O fato de uma vila ter sido toda construída seguindo este tipo de padrão é fascinante e nos faz pensar: por que motivo isso aconteceu? É possível que haja um certo misticismo por trás disso, até mesmo porque este é um tipo de padrão, em princípio, similar ao encontrado em algumas folhas e galhos, e sabemos o quão importante as árvores são na religião e cultura africanas. Por outro lado, pode haver até uma explicação científica para isso. Na verdade, deveríamos primeiro nos perguntar: por que as folhas e galhos seguem padrões fractais? Aliás, por que até as ramificações do nosso pulmão seguem um padrão fractal? A resposta está no fato de que este tipo de padrão tende a maximizar a área exposta em uma dada região. Por exemplo, com galhos em forma fractal, maximiza-se a área de exposição das folhas ao sol, o que, consequentemente, ajuda na fotossíntese. O padrão fractal dos nossos pulmões faz com que tenhamos a maior área possível para absorção de oxigênio para nosso sangue. Portanto, uma consequência do padrão fractal dessas vilas pode ser o fato delas aproveitarem da forma mais otimizada a área coberta pelas ruas.

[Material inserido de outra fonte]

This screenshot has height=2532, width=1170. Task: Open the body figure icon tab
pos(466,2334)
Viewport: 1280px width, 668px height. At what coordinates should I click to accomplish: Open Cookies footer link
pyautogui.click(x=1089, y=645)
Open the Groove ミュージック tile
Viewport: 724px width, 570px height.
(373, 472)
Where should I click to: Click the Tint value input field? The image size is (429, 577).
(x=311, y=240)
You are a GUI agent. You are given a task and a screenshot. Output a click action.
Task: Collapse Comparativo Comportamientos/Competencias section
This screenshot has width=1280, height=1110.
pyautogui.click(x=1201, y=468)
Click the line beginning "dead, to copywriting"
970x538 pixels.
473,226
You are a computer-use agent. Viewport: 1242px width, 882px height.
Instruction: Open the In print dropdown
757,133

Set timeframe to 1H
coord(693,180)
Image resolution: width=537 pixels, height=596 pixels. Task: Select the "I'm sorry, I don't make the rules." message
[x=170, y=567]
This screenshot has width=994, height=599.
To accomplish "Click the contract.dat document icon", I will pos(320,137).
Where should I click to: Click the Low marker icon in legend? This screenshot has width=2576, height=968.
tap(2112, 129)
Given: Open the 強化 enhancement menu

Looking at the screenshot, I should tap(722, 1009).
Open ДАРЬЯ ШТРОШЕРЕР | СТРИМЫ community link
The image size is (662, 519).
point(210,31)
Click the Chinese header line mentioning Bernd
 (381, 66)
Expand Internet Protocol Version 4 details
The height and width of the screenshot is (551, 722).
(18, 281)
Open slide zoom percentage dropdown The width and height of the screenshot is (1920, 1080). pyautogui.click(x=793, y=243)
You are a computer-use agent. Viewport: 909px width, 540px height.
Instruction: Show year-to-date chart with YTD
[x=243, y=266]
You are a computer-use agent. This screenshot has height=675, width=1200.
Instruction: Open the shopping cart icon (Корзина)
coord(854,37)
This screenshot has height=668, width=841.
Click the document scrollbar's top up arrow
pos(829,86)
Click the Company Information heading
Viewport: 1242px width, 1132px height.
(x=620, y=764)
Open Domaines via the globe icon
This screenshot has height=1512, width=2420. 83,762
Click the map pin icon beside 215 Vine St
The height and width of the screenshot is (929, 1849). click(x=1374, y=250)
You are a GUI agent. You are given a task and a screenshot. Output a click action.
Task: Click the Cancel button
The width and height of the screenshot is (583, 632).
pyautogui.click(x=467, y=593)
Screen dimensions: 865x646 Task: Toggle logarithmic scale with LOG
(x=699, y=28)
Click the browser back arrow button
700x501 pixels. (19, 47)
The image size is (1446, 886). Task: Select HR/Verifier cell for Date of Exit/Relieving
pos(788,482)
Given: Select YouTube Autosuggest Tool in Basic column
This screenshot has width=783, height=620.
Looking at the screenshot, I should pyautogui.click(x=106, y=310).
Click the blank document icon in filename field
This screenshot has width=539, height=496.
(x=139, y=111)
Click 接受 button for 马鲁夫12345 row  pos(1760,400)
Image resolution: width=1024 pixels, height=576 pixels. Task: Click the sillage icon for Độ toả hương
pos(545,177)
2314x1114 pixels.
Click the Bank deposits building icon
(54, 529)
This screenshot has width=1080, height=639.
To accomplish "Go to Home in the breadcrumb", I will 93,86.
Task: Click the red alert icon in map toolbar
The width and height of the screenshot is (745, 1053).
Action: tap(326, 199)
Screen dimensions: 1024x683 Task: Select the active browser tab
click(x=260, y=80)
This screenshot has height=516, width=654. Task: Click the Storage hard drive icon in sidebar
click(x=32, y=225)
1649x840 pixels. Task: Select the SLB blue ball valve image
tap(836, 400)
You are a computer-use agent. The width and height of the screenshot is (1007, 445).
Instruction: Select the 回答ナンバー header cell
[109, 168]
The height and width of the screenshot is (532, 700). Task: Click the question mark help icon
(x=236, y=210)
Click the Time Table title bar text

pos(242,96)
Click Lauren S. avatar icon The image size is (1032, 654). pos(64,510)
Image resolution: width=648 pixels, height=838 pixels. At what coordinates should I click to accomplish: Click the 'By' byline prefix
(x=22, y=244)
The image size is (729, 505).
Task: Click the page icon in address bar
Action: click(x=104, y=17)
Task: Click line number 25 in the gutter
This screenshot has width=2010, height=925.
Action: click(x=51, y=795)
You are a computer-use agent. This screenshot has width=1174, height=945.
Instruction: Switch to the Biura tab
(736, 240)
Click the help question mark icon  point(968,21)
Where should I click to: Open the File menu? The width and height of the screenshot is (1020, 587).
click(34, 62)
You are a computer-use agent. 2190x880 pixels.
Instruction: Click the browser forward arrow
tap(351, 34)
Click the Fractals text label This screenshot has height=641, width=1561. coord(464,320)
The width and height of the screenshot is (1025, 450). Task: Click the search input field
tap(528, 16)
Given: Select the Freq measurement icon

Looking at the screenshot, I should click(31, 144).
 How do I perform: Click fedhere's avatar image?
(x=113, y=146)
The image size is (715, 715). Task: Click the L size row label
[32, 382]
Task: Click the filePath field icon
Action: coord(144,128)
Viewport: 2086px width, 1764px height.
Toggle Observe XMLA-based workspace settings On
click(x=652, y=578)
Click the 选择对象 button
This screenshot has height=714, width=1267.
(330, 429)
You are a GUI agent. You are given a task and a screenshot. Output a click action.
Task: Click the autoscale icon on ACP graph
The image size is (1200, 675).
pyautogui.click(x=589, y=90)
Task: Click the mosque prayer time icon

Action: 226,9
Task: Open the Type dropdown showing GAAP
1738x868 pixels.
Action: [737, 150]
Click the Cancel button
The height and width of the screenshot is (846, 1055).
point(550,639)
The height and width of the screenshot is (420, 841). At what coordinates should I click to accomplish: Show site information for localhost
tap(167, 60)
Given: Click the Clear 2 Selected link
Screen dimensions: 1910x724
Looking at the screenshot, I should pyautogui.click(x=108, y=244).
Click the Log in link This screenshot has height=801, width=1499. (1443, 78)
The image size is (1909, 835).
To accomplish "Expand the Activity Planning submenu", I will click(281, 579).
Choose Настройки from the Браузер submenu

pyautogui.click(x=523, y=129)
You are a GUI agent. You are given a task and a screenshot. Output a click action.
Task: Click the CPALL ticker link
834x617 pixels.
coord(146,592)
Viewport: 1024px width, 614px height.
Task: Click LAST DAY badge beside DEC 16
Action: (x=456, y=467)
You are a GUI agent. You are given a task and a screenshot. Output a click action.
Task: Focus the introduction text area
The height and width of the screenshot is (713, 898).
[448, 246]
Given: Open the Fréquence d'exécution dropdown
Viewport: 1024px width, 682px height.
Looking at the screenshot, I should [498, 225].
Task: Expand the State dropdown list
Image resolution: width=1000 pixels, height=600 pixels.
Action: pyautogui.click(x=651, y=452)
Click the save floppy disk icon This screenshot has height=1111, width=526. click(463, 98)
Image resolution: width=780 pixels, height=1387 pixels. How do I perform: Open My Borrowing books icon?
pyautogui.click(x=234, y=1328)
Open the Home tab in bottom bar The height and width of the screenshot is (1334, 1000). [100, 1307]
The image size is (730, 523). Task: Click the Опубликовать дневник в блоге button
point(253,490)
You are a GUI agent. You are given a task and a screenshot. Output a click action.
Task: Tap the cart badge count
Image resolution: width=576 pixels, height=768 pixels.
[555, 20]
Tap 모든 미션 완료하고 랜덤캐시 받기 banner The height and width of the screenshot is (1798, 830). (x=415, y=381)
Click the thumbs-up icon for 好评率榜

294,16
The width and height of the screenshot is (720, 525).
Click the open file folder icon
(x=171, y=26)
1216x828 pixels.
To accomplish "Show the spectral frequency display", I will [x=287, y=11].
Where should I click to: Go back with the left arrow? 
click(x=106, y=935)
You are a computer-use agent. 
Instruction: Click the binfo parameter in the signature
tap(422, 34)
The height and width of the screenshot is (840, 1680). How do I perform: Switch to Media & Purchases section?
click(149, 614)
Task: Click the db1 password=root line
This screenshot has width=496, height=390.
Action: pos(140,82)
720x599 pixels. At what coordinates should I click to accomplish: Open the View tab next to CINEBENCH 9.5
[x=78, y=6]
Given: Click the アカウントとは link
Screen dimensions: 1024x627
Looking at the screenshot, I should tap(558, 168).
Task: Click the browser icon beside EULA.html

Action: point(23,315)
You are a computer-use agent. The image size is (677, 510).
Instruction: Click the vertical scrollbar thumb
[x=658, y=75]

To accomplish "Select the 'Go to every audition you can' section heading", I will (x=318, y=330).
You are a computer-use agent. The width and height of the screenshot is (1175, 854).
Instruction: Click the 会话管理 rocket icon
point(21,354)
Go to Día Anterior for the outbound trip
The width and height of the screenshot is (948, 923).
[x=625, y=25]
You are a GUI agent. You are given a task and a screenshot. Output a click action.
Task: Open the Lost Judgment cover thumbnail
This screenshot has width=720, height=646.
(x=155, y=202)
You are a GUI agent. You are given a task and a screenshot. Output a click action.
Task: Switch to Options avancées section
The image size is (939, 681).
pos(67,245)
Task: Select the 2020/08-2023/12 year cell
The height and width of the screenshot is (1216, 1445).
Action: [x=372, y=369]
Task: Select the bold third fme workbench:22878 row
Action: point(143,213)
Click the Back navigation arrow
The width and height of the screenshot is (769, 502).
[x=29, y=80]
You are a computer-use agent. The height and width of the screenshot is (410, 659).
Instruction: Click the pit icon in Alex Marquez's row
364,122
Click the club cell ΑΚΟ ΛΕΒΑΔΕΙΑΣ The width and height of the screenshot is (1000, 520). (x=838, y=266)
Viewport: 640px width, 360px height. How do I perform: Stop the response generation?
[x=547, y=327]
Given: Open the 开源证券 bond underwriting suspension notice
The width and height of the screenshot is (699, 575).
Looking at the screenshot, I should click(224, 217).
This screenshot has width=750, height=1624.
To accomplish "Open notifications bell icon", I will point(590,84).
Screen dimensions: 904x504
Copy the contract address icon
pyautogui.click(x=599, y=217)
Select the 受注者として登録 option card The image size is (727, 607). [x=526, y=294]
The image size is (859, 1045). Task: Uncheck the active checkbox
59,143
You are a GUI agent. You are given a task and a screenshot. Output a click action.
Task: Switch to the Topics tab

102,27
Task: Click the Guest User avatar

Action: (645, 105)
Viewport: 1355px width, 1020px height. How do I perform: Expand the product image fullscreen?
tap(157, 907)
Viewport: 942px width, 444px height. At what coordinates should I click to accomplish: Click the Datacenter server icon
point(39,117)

Por outro lado, não podemos afirmar com certeza que essa otimização da área das vilas foi intencional. Provavelmente, a explicação mística é a mais adequada nesse caso. Porém, vou usar aqui um exemplo usado pelo próprio Professor Henrique em outro contexto: você concorda com aquela crença popular que diz que um galho de arruda traz sorte? Se você não crê nisso, lembre-se ao menos que a arruda é um bom repelente natural de mosquitos, e doenças muito graves na África por muitos anos eram transmitidas por mosquitos. Aqueles que tinham arruda em casa tinham a “sorte” de nunca ficarem doentes. Na prática, então, arruda trazia “sorte”, mas hoje sabemos a explicação para isso baseado em ciência. Talvez, os fundadores dessas vilas, que num momento de iluminação decidiram fazê-las simplesmente imitando o que viam na natureza, acabaram, mesmo que não intencionalmente, otimizando a área das ruas na vila que construíam.

Nos próximos dias, postarei aqui relatos sobre todas as palestras que vi quando participei das mesas redondas nos Encontros Universitários 2014. As palestras, de tão interessantes, instigaram longas discussões e, como mediador, decidi não expressar meus comentários na hora, para dar voz a todos os ouvintes na sala. Sendo assim, postarei aqui também os comentários que gostaria de ter feito na ocasião.